1-2 small beets OR 1 large beet, peeled and chopped into 2-inch chunks
2 garlic cloves, peeled and minced
1 lemon, zested and juiced
1 15 oz. can chickpeas, rinsed and drained (or 1 ¾ cup cooked chickpeas)
2 heaping tbsp. tahini
¼ cup extra virgin olive oil, plus a little extra for roasting the beets
½ tsp. cumin
½ tsp. salt
¼ tsp. ground black pepper
¼-½ cup water (optional)
Baking sheet OR casserole dish
Measuring cups and spoons
- Preheat the oven to 400ºF.
- Remove leaves from the beets and rinse them. Then peel and chop them into 2-inch chunks.

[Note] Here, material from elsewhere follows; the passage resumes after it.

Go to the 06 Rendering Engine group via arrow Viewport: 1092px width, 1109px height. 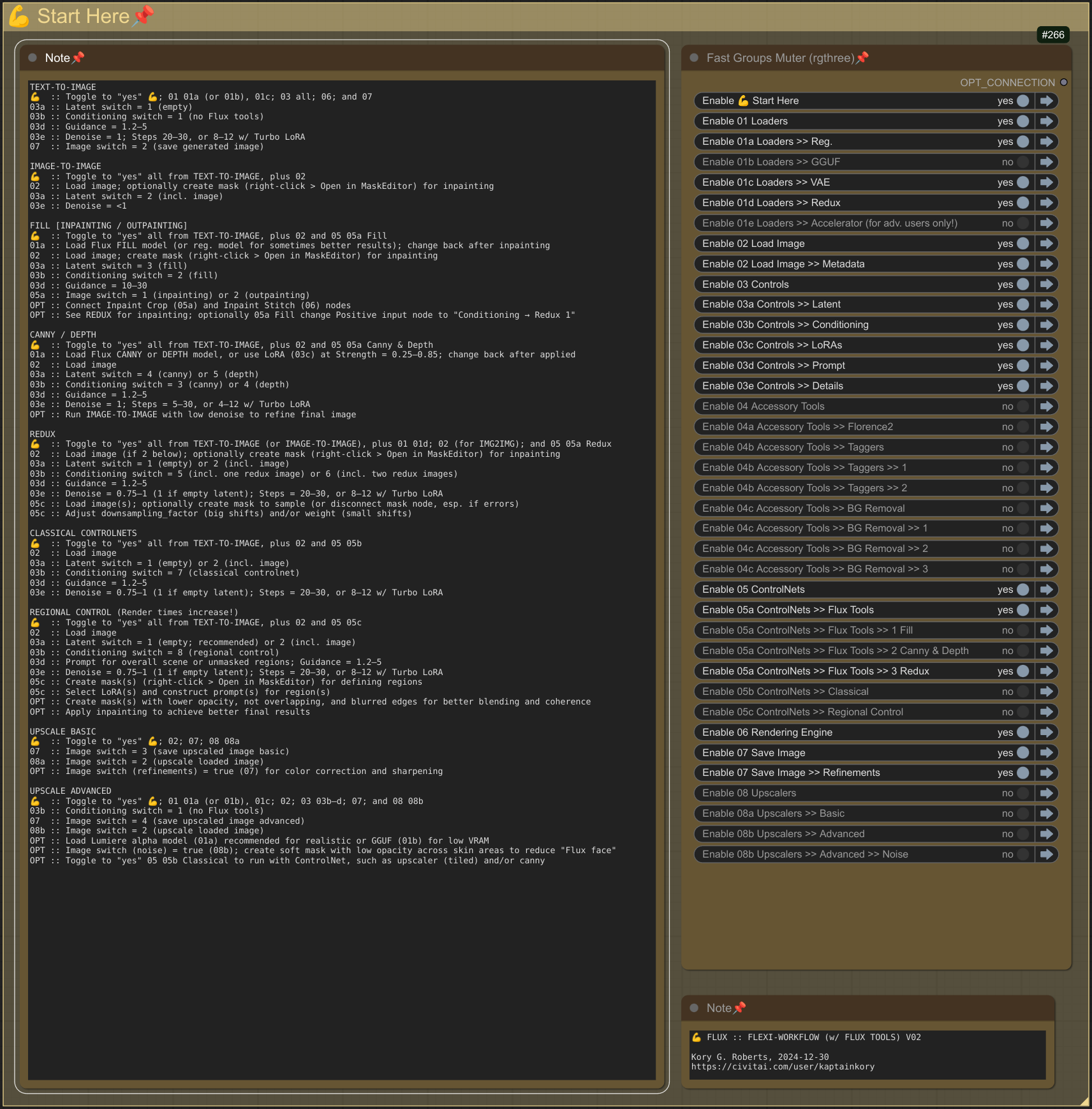[x=1046, y=733]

- Place the beets on a foil-lined baking sheet and drizzle with 1 tbsp. of oil. Wrap the foil over the beets, then roast in the oven for about 45 minutes to 1 hour, until tender and easily pierced by a fork.
- While the beets are roasting, peel and mince the garlic cloves.

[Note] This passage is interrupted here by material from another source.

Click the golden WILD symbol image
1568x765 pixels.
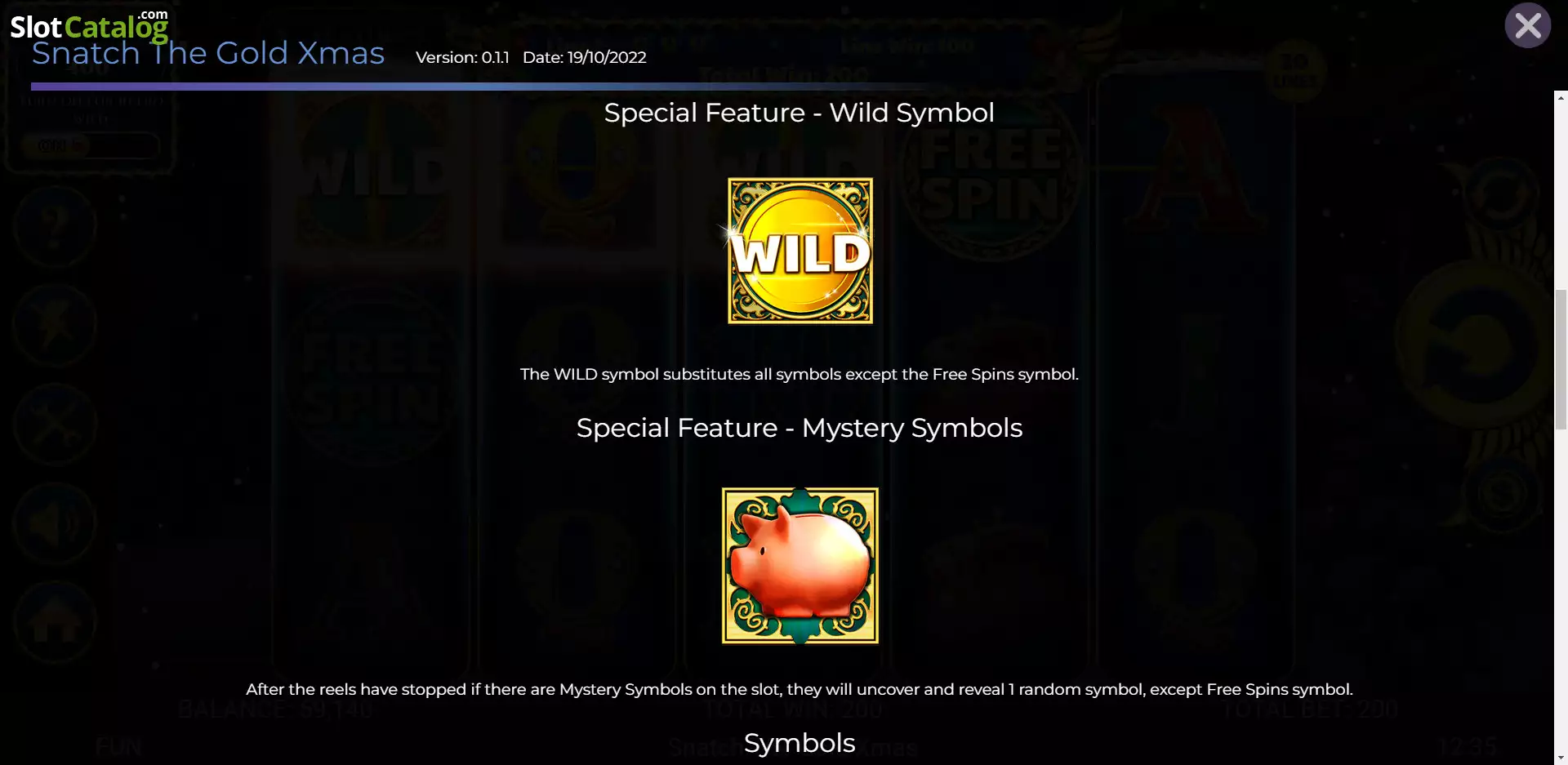pyautogui.click(x=800, y=251)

- Use a microplane to zest the lemon. Then juice the lemon and set both the zest and juice aside for later.
- Remove the beets from the oven and allow to cool.

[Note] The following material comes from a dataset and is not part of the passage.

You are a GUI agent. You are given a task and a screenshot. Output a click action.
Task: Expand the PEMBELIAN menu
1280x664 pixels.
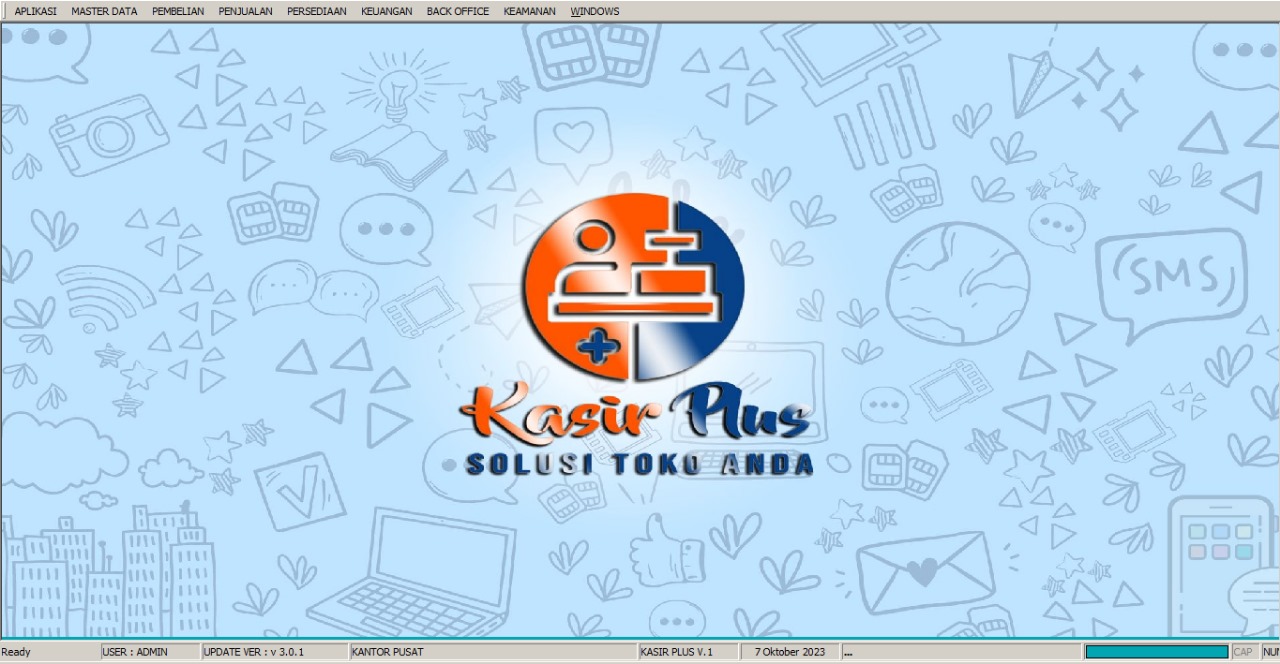pos(178,11)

- Put the roasted beets into a food processor and blend for about one minute.
- Add in garlic, reserved lemon juice, zest, chickpeas, tahini, olive oil, cumin, salt and black pepper.
- Blend until smooth. Add water and blend more for a smoother texture.
Beets that have been stored for a longer time should be peeled, but fresh beets have thinner skin and can be roasted without peeling.